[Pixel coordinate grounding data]
== Segment start ==
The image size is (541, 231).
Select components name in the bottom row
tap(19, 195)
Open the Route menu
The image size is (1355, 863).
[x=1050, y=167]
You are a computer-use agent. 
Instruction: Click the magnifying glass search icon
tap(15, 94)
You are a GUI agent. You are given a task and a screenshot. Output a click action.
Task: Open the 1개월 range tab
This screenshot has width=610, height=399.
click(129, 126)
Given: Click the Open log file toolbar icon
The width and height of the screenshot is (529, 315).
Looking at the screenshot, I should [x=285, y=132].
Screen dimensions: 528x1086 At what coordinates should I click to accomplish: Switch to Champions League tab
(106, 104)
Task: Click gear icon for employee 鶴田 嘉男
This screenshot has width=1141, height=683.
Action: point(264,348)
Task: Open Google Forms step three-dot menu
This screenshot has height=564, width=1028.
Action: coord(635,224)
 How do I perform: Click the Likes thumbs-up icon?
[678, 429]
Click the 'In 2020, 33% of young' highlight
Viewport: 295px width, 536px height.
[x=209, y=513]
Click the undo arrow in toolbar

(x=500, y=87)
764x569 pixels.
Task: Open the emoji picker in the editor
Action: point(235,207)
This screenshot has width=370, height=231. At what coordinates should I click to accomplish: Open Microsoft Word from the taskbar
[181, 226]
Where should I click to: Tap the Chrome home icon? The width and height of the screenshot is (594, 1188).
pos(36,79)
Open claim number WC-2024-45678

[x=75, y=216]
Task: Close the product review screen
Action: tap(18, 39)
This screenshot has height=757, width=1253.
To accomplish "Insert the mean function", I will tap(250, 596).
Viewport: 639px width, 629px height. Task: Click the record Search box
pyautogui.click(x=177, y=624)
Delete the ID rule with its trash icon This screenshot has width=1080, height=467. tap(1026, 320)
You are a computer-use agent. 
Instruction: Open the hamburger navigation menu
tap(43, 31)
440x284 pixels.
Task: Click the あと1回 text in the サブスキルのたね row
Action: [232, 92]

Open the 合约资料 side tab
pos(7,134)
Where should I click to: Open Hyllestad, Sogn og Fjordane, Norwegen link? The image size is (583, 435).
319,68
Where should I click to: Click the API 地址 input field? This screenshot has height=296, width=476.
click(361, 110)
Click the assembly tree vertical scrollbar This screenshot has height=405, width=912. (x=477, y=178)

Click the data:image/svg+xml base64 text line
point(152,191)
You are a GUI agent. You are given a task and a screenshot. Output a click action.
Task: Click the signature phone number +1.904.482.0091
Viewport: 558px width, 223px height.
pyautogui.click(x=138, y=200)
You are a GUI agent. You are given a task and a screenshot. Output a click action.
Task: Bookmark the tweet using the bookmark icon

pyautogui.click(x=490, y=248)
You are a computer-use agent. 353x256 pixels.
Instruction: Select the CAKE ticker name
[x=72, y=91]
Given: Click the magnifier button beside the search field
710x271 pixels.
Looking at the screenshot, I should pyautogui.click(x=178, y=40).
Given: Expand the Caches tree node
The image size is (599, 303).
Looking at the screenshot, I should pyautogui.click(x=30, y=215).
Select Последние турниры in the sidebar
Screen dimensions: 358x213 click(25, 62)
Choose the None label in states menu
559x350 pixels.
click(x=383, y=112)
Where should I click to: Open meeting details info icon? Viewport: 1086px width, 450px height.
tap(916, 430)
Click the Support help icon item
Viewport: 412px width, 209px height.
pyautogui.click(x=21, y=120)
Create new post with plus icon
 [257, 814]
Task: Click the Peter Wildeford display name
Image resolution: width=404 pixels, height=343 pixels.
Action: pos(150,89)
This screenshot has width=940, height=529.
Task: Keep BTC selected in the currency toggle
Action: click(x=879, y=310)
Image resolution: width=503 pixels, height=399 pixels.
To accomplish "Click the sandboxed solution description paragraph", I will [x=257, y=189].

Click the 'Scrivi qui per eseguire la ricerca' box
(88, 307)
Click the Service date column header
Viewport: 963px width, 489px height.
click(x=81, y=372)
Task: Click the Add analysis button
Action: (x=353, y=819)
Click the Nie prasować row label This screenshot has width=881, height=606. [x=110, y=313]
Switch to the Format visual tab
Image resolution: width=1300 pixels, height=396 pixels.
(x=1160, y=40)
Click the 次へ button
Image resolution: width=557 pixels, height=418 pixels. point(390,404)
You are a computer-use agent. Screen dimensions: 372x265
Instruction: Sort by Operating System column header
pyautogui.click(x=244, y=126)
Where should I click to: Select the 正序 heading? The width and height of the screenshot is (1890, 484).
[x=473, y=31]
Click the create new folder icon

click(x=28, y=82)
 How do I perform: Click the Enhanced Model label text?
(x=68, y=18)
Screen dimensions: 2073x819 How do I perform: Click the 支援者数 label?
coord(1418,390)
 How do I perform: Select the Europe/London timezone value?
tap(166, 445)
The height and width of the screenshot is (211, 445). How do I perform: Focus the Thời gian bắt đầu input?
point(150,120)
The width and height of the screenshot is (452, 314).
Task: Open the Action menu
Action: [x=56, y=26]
== Segment end ==
### REQUIRED WORK
Look through the entries and copy every line in which the string "tree" appears.

### EXERCISE OUTPUT
Click the assembly tree vertical scrollbar This screenshot has height=405, width=912. (x=477, y=178)
Given: Expand the Caches tree node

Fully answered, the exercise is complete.